━━━━━ Dataset entries

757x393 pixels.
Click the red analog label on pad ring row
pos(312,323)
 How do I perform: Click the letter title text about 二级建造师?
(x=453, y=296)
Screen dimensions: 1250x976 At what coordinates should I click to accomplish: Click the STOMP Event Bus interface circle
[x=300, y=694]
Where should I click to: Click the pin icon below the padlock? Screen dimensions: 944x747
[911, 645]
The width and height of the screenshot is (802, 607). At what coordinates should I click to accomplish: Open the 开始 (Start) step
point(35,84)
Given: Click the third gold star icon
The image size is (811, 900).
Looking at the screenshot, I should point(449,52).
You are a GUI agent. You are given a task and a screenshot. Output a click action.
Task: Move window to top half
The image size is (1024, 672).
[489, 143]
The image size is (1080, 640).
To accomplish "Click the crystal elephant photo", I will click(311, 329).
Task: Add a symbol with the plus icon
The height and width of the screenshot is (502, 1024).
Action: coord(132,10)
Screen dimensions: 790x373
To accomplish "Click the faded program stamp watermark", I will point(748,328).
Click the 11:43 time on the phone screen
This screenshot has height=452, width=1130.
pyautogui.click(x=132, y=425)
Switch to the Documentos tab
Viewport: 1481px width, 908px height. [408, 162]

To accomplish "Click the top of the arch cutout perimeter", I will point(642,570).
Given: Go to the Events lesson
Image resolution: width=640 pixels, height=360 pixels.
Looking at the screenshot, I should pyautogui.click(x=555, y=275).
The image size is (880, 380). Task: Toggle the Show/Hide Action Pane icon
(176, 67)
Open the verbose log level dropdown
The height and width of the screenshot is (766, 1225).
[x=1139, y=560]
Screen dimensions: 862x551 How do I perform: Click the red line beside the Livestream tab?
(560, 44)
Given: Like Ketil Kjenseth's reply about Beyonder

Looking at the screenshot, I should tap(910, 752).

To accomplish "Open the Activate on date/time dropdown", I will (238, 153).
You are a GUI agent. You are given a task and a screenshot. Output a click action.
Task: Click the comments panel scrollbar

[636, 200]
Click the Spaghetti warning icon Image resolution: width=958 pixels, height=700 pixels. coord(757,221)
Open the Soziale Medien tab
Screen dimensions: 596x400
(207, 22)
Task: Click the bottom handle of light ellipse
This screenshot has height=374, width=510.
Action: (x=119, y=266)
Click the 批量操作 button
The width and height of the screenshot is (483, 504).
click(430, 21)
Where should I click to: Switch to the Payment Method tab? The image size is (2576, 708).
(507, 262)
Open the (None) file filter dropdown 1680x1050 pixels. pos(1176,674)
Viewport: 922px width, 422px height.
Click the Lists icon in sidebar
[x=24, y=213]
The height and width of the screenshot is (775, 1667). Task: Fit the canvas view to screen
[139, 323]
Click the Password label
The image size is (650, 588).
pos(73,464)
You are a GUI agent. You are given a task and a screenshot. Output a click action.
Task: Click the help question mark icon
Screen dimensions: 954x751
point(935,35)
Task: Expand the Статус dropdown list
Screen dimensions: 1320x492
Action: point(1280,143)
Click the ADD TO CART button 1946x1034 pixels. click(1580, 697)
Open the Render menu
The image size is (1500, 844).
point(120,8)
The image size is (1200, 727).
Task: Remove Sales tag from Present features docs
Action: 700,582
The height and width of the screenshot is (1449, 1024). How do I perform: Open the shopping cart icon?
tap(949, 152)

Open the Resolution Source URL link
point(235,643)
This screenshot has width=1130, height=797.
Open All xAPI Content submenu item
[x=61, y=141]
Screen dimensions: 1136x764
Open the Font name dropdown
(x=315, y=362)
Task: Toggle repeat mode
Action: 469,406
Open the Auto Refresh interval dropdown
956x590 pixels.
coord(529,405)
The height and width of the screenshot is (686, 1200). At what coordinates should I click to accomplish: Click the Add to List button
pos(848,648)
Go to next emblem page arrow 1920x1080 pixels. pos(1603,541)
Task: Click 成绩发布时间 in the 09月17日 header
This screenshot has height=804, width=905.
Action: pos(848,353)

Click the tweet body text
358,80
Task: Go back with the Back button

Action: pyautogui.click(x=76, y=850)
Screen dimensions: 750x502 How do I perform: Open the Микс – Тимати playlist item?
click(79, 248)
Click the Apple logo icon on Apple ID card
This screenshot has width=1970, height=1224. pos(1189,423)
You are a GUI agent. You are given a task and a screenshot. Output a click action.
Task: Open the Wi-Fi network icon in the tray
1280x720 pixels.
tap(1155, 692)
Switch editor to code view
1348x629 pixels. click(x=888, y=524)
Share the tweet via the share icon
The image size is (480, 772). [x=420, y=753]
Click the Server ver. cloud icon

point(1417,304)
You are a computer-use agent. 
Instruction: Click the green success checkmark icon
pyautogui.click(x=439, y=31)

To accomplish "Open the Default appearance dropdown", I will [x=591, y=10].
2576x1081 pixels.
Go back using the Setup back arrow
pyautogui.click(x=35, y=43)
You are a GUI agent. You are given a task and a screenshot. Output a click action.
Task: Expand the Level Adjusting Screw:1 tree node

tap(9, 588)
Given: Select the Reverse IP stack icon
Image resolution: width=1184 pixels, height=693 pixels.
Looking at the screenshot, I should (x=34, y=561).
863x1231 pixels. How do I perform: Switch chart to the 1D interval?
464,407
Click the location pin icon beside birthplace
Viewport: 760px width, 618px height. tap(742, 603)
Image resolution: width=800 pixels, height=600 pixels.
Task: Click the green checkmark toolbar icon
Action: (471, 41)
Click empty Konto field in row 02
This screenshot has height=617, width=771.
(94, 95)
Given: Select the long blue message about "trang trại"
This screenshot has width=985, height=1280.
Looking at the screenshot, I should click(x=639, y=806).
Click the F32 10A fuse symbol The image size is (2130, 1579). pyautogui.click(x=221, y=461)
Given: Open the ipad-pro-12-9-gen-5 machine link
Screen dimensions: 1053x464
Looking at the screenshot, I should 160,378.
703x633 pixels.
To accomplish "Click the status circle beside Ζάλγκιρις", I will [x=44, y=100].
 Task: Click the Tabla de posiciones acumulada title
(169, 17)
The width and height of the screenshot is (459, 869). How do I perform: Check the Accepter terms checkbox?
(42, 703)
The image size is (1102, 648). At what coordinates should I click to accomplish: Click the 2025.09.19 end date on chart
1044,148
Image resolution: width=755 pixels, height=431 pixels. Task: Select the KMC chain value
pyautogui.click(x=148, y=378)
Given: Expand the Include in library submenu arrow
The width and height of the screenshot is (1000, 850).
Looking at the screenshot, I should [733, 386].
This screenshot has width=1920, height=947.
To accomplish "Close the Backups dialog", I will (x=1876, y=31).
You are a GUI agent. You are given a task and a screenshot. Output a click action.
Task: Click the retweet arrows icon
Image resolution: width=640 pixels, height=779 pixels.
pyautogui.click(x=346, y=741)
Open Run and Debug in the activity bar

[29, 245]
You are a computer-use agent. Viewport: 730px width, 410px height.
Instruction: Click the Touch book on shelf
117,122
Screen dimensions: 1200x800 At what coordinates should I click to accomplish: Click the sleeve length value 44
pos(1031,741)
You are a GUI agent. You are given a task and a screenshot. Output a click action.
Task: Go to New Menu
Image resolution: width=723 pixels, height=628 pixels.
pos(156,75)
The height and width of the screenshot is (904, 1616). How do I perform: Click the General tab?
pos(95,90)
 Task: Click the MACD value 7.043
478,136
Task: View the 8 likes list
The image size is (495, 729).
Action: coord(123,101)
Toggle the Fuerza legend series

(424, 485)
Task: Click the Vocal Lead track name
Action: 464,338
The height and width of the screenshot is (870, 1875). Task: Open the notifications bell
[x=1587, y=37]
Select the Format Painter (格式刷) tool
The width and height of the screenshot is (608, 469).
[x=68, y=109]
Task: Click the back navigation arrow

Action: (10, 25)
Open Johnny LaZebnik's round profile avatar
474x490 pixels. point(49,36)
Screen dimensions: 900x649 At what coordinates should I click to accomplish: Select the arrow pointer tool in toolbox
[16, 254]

━━━━━━━━━━

What the task requires:
How many lines of the listing contain "computer"? Say only that number.

Result of the task:
2